Problem:
Find the line that contains "Click View All". Repeat that line and all lines following it, exactly, through the end of the listing below.

Given data:
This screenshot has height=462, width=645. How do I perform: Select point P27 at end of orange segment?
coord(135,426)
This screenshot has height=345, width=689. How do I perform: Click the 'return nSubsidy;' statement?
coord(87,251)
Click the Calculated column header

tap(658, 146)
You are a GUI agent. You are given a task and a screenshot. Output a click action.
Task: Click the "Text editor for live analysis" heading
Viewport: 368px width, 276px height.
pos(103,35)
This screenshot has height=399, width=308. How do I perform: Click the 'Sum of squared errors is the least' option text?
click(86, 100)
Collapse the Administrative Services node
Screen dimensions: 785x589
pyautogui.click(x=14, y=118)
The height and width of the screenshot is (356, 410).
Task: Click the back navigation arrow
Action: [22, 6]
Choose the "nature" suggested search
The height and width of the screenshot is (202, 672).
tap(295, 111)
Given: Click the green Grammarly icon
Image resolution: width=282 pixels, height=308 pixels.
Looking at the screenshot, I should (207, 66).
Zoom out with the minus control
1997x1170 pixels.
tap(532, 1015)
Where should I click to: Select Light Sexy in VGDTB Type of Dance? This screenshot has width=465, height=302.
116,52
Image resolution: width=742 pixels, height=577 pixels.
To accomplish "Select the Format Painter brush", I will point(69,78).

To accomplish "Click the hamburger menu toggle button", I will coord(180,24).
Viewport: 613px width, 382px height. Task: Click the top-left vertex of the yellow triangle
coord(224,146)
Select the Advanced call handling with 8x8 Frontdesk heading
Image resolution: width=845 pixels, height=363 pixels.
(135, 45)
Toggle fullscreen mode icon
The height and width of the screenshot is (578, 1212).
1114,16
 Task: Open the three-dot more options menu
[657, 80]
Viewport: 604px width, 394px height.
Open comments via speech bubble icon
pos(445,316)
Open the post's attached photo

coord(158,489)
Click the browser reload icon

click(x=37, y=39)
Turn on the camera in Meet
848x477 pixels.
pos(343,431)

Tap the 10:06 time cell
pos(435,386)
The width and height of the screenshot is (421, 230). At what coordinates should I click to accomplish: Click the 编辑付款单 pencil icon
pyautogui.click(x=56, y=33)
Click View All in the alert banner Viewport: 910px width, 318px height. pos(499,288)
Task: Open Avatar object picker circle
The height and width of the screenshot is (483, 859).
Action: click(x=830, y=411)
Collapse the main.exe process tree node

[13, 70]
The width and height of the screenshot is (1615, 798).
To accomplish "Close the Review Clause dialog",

Exercise answer:
Click View All in the alert banner Viewport: 910px width, 318px height. pos(499,288)
Task: Open Avatar object picker circle
The height and width of the screenshot is (483, 859).
Action: click(x=830, y=411)
Collapse the main.exe process tree node

[13, 70]
The width and height of the screenshot is (1615, 798).
To accomplish "Close the Review Clause dialog",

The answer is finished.